YOUR TASK → Retype exactly the lines from the line with "September 12, 2023 (294, 1288)" to the end of the data, keeping both boundary lines.

━━━━━ EXERCISE MATERIAL ━━━━━

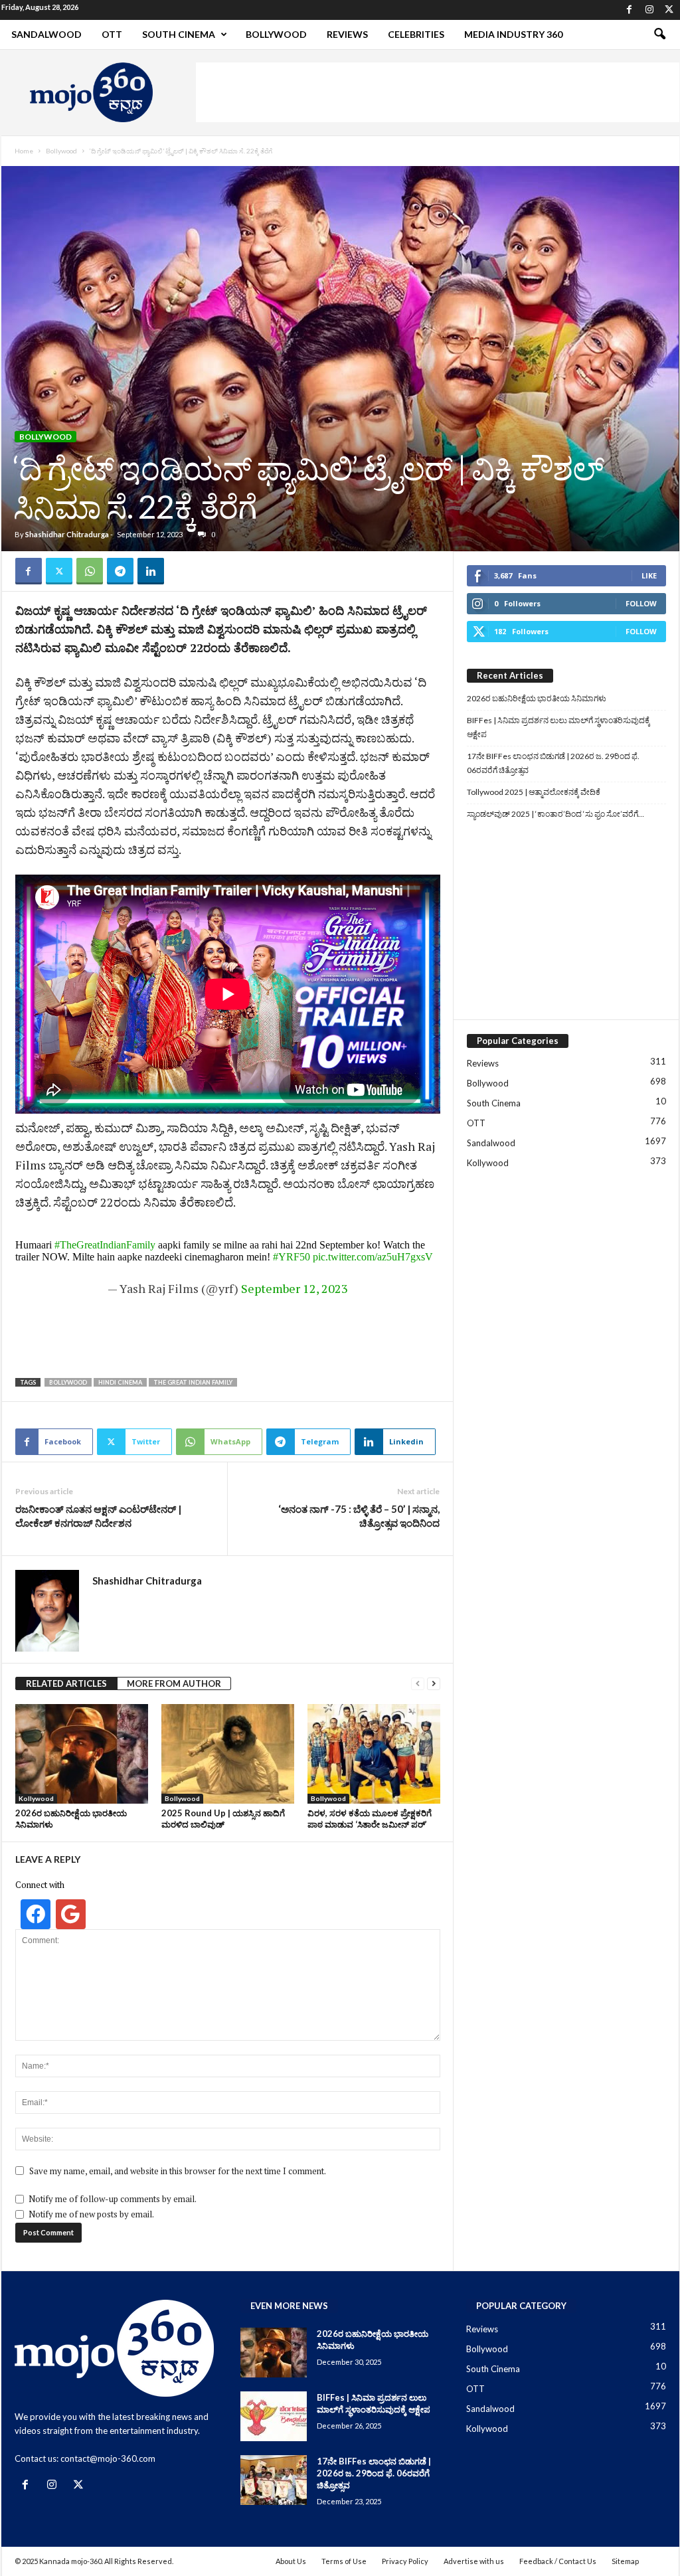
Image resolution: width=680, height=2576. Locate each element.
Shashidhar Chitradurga (67, 534)
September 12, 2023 (294, 1288)
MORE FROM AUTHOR (174, 1683)
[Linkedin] (150, 571)
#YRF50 (291, 1256)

━━━━━

WRITTEN RESPONSE →
September 12, 2023 (294, 1288)
MORE FROM AUTHOR (174, 1683)
[Linkedin] (150, 571)
#YRF50 (291, 1256)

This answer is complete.